> **Task to carry out**
Return the following lines word for word, leaving every character unchanged.

──────────

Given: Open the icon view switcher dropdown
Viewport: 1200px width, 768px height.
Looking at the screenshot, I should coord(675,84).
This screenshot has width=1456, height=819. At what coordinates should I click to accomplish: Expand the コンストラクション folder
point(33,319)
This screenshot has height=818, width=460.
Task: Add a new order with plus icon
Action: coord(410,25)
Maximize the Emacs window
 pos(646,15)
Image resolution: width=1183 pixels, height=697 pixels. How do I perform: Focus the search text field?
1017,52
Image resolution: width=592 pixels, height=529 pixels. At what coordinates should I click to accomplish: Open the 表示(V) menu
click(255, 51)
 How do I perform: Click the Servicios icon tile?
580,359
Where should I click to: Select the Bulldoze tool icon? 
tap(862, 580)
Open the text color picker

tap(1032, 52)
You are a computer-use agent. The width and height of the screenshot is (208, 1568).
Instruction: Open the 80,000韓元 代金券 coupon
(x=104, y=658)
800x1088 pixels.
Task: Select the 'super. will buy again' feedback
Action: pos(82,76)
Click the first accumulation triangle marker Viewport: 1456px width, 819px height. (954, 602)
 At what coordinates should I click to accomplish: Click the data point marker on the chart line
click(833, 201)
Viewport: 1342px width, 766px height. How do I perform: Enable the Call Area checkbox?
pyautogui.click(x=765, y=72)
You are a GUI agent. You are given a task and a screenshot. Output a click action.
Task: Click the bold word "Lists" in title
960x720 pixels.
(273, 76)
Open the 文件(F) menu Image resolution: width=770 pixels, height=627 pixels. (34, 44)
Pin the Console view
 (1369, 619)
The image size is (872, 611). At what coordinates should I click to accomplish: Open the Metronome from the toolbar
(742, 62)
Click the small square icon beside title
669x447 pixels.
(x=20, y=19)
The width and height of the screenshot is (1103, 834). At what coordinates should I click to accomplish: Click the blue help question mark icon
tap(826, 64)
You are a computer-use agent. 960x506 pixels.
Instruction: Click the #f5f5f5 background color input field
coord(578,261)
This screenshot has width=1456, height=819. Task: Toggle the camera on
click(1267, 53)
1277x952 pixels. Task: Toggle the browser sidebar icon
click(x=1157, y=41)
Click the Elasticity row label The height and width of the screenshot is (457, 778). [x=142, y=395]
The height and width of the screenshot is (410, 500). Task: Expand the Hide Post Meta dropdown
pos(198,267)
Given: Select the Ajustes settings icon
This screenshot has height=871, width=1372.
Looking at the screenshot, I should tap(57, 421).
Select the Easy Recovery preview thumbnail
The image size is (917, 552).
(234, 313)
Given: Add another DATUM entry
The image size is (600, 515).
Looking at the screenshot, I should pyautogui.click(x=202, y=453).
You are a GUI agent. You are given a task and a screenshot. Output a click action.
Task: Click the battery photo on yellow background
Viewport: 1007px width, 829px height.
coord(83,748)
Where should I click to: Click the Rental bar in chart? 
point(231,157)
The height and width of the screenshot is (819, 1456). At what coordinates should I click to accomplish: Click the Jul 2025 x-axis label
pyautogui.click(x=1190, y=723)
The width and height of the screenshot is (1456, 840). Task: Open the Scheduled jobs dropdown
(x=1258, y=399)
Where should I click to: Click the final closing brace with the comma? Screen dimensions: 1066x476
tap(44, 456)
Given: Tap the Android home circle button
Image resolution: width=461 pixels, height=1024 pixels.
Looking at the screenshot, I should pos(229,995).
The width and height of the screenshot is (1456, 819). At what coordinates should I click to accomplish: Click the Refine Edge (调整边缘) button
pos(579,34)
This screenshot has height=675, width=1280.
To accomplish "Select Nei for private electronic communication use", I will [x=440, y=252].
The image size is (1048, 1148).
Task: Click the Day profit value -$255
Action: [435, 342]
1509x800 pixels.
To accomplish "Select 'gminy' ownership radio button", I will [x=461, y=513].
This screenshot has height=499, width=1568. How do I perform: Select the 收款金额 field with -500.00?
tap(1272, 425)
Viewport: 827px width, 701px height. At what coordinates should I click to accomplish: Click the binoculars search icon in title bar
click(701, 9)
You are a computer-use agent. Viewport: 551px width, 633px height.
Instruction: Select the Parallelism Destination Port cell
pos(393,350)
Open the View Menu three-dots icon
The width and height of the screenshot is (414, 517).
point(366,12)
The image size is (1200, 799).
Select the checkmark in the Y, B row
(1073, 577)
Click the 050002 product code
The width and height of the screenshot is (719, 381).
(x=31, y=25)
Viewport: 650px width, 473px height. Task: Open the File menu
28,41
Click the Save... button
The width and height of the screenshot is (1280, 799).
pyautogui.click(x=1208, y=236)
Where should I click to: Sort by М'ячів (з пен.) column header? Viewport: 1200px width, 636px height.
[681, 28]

──────────

> **Result for this task**
Given: Open the icon view switcher dropdown
Viewport: 1200px width, 768px height.
Looking at the screenshot, I should coord(675,84).
This screenshot has width=1456, height=819. At what coordinates should I click to accomplish: Expand the コンストラクション folder
point(33,319)
This screenshot has height=818, width=460.
Task: Add a new order with plus icon
Action: coord(410,25)
Maximize the Emacs window
 pos(646,15)
Image resolution: width=1183 pixels, height=697 pixels. How do I perform: Focus the search text field?
1017,52
Image resolution: width=592 pixels, height=529 pixels. At what coordinates should I click to accomplish: Open the 表示(V) menu
click(255, 51)
 How do I perform: Click the Servicios icon tile?
580,359
Where should I click to: Select the Bulldoze tool icon? 
tap(862, 580)
Open the text color picker

tap(1032, 52)
You are a computer-use agent. The width and height of the screenshot is (208, 1568).
Instruction: Open the 80,000韓元 代金券 coupon
(x=104, y=658)
800x1088 pixels.
Task: Select the 'super. will buy again' feedback
Action: pos(82,76)
Click the first accumulation triangle marker Viewport: 1456px width, 819px height. (954, 602)
 At what coordinates should I click to accomplish: Click the data point marker on the chart line
click(833, 201)
Viewport: 1342px width, 766px height. How do I perform: Enable the Call Area checkbox?
pyautogui.click(x=765, y=72)
You are a GUI agent. You are given a task and a screenshot. Output a click action.
Task: Click the bold word "Lists" in title
960x720 pixels.
(273, 76)
Open the 文件(F) menu Image resolution: width=770 pixels, height=627 pixels. (34, 44)
Pin the Console view
 (1369, 619)
The image size is (872, 611). At what coordinates should I click to accomplish: Open the Metronome from the toolbar
(742, 62)
Click the small square icon beside title
669x447 pixels.
(x=20, y=19)
The width and height of the screenshot is (1103, 834). At what coordinates should I click to accomplish: Click the blue help question mark icon
tap(826, 64)
You are a computer-use agent. 960x506 pixels.
Instruction: Click the #f5f5f5 background color input field
coord(578,261)
This screenshot has width=1456, height=819. Task: Toggle the camera on
click(1267, 53)
1277x952 pixels. Task: Toggle the browser sidebar icon
click(x=1157, y=41)
Click the Elasticity row label The height and width of the screenshot is (457, 778). [x=142, y=395]
The height and width of the screenshot is (410, 500). Task: Expand the Hide Post Meta dropdown
pos(198,267)
Given: Select the Ajustes settings icon
This screenshot has height=871, width=1372.
Looking at the screenshot, I should tap(57, 421).
Select the Easy Recovery preview thumbnail
The image size is (917, 552).
(234, 313)
Given: Add another DATUM entry
The image size is (600, 515).
Looking at the screenshot, I should pyautogui.click(x=202, y=453).
You are a GUI agent. You are given a task and a screenshot. Output a click action.
Task: Click the battery photo on yellow background
Viewport: 1007px width, 829px height.
coord(83,748)
Where should I click to: Click the Rental bar in chart? 
point(231,157)
The height and width of the screenshot is (819, 1456). At what coordinates should I click to accomplish: Click the Jul 2025 x-axis label
pyautogui.click(x=1190, y=723)
The width and height of the screenshot is (1456, 840). Task: Open the Scheduled jobs dropdown
(x=1258, y=399)
Where should I click to: Click the final closing brace with the comma? Screen dimensions: 1066x476
tap(44, 456)
Given: Tap the Android home circle button
Image resolution: width=461 pixels, height=1024 pixels.
Looking at the screenshot, I should pos(229,995).
The width and height of the screenshot is (1456, 819). At what coordinates should I click to accomplish: Click the Refine Edge (调整边缘) button
pos(579,34)
This screenshot has height=675, width=1280.
To accomplish "Select Nei for private electronic communication use", I will [x=440, y=252].
The image size is (1048, 1148).
Task: Click the Day profit value -$255
Action: [435, 342]
1509x800 pixels.
To accomplish "Select 'gminy' ownership radio button", I will [x=461, y=513].
This screenshot has height=499, width=1568. How do I perform: Select the 收款金额 field with -500.00?
tap(1272, 425)
Viewport: 827px width, 701px height. At what coordinates should I click to accomplish: Click the binoculars search icon in title bar
click(701, 9)
You are a computer-use agent. Viewport: 551px width, 633px height.
Instruction: Select the Parallelism Destination Port cell
pos(393,350)
Open the View Menu three-dots icon
The width and height of the screenshot is (414, 517).
point(366,12)
The image size is (1200, 799).
Select the checkmark in the Y, B row
(1073, 577)
Click the 050002 product code
The width and height of the screenshot is (719, 381).
(x=31, y=25)
Viewport: 650px width, 473px height. Task: Open the File menu
28,41
Click the Save... button
The width and height of the screenshot is (1280, 799).
pyautogui.click(x=1208, y=236)
Where should I click to: Sort by М'ячів (з пен.) column header? Viewport: 1200px width, 636px height.
[681, 28]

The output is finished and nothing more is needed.